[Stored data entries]
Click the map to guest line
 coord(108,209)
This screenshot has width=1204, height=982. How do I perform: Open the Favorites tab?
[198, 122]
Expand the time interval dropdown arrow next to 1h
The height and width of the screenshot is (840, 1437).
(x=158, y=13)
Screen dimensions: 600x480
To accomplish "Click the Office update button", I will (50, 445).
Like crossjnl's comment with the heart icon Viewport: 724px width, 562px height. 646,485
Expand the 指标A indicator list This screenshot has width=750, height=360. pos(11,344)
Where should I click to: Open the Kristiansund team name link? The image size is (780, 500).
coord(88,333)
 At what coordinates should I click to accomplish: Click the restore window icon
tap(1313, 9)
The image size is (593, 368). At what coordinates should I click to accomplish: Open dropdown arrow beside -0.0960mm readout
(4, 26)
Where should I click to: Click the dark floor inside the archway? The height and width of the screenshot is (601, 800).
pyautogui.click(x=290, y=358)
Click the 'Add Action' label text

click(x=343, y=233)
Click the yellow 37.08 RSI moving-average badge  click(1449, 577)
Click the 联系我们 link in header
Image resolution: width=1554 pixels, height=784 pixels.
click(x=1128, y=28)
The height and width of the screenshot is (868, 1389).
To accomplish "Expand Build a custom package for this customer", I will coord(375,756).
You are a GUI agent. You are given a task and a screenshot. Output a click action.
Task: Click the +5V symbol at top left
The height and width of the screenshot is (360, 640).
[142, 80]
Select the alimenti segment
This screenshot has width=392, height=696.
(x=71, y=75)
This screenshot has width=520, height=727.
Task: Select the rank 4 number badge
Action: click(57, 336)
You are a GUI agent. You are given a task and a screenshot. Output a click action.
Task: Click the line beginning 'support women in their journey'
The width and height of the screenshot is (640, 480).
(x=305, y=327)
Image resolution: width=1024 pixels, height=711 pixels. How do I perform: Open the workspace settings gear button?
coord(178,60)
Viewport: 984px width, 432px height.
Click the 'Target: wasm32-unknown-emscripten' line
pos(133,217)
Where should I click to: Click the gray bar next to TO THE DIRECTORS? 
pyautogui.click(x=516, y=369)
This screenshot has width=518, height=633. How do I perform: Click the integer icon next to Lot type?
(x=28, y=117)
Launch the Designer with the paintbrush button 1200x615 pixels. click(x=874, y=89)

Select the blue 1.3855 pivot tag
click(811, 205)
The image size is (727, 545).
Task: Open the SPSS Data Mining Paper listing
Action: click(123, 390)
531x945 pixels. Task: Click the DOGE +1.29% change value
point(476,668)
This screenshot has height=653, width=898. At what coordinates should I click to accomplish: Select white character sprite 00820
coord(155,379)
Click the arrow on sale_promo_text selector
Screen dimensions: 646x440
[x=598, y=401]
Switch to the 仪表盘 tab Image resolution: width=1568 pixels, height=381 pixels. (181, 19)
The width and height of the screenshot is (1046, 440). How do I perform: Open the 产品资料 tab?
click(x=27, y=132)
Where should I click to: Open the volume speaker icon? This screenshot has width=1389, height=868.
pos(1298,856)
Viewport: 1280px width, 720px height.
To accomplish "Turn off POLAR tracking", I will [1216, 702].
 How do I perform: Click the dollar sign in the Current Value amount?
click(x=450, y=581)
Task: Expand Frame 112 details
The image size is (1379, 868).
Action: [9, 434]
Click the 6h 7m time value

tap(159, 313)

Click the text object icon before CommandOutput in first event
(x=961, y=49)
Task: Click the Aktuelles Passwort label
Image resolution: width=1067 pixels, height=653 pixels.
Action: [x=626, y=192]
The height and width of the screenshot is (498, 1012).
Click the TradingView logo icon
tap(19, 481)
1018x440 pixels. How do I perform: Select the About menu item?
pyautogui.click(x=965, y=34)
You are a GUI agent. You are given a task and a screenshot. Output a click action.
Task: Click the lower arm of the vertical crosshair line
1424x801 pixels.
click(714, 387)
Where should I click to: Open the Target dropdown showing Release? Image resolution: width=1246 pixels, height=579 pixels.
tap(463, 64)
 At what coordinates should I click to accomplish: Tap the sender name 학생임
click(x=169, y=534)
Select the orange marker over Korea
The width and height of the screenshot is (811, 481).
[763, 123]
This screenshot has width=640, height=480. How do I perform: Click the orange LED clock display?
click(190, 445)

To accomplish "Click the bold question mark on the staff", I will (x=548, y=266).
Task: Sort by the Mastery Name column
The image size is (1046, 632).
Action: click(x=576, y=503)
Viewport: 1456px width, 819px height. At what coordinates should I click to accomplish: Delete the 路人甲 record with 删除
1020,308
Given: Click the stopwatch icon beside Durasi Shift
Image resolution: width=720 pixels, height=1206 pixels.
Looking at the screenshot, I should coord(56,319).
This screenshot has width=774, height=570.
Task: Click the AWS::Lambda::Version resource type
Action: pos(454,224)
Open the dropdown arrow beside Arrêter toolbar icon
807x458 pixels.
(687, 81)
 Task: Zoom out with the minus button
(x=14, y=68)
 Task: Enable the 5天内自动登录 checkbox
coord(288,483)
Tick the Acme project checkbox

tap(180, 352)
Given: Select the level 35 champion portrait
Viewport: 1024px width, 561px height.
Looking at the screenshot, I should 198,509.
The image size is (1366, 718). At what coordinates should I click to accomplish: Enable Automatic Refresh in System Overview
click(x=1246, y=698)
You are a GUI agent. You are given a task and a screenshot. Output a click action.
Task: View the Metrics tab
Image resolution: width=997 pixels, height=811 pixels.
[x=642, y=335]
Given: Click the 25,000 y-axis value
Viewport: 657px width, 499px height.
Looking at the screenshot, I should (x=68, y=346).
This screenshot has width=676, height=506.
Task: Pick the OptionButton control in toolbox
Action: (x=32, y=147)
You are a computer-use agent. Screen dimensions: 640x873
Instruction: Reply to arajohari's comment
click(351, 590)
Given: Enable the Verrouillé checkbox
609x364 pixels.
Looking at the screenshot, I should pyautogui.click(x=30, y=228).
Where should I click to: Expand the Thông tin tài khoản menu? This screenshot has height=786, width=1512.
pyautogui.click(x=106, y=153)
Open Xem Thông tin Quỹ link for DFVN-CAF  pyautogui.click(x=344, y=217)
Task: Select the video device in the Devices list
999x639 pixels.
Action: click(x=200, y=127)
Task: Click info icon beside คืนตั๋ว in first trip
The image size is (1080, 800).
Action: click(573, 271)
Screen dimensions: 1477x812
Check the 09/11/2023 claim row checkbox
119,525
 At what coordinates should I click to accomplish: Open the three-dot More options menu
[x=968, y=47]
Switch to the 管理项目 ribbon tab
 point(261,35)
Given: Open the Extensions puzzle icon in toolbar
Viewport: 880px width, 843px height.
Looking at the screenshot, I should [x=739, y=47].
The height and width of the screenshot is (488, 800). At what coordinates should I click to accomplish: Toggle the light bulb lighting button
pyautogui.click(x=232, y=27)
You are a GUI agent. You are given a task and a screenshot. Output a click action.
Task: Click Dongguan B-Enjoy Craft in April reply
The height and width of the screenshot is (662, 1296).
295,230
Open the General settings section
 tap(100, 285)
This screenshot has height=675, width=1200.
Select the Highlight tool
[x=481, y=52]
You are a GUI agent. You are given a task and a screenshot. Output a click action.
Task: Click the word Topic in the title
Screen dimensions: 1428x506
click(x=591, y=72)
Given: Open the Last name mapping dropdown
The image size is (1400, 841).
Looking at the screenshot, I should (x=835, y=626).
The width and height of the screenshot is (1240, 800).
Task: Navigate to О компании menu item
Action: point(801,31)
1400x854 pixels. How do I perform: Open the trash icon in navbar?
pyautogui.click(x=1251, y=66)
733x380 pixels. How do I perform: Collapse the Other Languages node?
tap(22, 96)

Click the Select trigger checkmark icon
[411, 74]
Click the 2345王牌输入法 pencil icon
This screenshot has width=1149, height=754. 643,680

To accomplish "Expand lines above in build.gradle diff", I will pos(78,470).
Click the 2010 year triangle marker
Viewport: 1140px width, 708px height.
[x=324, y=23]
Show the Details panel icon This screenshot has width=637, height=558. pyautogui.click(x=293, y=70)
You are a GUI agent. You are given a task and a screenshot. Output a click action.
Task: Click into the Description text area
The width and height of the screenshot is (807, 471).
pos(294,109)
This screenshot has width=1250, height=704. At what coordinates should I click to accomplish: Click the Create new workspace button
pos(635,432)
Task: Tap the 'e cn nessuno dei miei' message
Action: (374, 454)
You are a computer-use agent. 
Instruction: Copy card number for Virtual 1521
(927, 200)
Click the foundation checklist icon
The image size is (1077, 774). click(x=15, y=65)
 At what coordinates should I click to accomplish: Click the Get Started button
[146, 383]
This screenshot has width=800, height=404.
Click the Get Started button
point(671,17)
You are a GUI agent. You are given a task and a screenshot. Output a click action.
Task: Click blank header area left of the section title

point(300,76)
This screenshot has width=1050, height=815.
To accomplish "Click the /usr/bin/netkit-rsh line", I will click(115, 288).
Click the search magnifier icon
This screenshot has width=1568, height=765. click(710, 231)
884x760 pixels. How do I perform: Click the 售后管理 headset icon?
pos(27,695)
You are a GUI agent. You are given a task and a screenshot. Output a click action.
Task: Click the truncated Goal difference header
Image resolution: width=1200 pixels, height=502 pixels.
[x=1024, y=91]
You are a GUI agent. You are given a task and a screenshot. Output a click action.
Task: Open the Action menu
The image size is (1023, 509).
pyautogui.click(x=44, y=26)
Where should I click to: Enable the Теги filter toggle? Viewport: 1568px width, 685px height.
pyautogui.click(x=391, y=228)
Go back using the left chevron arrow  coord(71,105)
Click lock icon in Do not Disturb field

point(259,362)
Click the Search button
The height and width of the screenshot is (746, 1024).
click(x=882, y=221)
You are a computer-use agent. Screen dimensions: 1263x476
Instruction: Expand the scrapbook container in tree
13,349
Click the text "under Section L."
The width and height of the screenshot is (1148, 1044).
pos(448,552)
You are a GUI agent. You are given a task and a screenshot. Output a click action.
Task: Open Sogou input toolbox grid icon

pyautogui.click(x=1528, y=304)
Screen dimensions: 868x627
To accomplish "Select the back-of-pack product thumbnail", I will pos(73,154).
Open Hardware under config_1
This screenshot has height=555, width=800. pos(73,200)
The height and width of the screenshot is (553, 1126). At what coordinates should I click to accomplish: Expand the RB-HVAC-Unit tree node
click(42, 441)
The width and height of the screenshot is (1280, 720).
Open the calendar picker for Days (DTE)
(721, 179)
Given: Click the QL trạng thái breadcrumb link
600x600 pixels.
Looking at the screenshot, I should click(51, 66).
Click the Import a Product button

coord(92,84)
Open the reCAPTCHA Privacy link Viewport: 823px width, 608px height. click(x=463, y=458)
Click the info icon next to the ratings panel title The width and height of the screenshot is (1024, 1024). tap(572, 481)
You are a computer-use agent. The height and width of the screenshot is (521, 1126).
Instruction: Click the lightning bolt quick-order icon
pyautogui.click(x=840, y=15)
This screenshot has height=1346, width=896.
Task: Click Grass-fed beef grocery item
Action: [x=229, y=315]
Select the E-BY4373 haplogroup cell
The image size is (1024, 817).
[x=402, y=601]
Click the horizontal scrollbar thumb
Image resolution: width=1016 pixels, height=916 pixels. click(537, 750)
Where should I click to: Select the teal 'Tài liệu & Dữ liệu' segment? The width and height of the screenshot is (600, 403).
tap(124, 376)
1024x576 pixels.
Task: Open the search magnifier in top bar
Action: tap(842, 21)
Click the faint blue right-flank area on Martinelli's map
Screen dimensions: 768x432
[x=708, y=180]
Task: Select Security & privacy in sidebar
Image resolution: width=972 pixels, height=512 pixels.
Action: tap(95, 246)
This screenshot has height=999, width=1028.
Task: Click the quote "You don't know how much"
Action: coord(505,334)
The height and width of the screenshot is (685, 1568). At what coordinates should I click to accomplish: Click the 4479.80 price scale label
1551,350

◆ ASSIGNMENT: Word for word, set down the lines from the beginning of the records through the line that holds "Screen dimensions: 600x480". Leave out the rest.

◆ WRITTEN SOLUTION:
Click the map to guest line
 coord(108,209)
This screenshot has width=1204, height=982. How do I perform: Open the Favorites tab?
[198, 122]
Expand the time interval dropdown arrow next to 1h
The height and width of the screenshot is (840, 1437).
(x=158, y=13)
Screen dimensions: 600x480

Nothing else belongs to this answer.